Equipment
Ingredients
Vegetables
- 500 g turnips, peeled and cut into 2cm wedges
Glaze Liquids
- 120 ml orange juice, freshly squeezed
- 120 ml chicken stock
Flavorings
- 30 g unsalted butter
- 15 g light brown sugar, packed
- 3 g kosher salt
- 1 g black pepper, freshly ground
- 2 g orange zest, finely grated
Nutrition (per serving)
Method
Using a vegetable peeler and chef's knife, peel the turnips and cut them into uniform 2cm wedges to ensure even cooking.
In a large skillet, combine the turnips, orange juice, chicken stock, unsalted butter, brown sugar, and kosher salt.
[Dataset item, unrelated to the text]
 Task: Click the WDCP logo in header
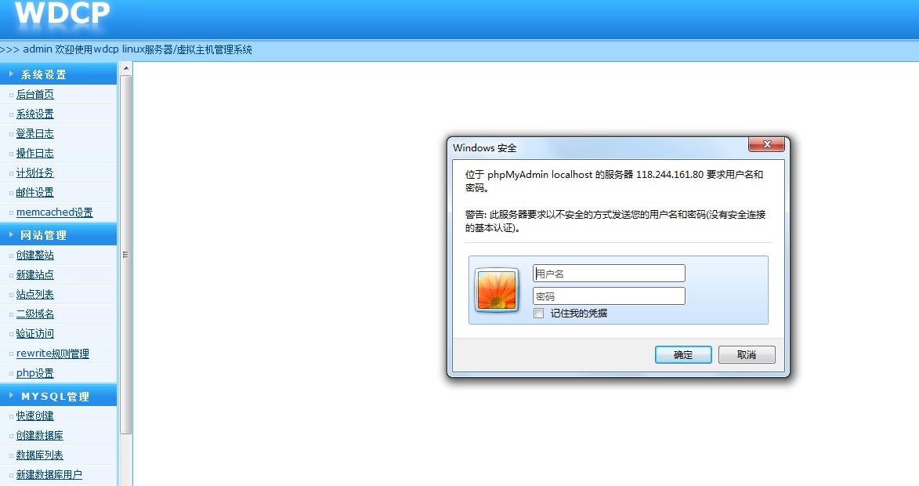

Place over medium-high heat and bring to a boil.
Once boiling, reduce the heat to low, cover the skillet with a lid, and simmer gently. Cook until the turnips are fork-tender but still hold their shape.
Remove the lid and increase the heat to medium-high. Boil the remaining liquid, stirring frequently with a wooden spoon, until it reduces to a thick, syrupy glaze that coats the turnips evenly.
Remove from heat. Toss the turnips with freshly ground black pepper and orange zest, if using. Serve immediately.
Chef's Notes
- Always choose smaller, younger turnips when available. Large winter turnips tend to be woody and carry a sharp, bitter flavor that clashes with the delicate sweetness of the glaze.
- Freshly squeezed orange juice is crucial here. Bottled juice often contains added preservatives and lacks the bright acidity needed to cut through the rich butter and savory stock.
- If the liquid evaporates before the turnips become tender during the simmer, add water or additional stock 30ml at a time to prevent scorching.
- For an elegant presentation, garnish with fresh thyme leaves or chopped parsley right before serving to add a pop of green against the vibrant orange glaze.
Storage
Refrigerator: 3 days — Store in an airtight container. The glaze will solidify when cold.
Reheating: Gently reheat on the stove over low heat, adding a splash of water to reconstitute the glaze.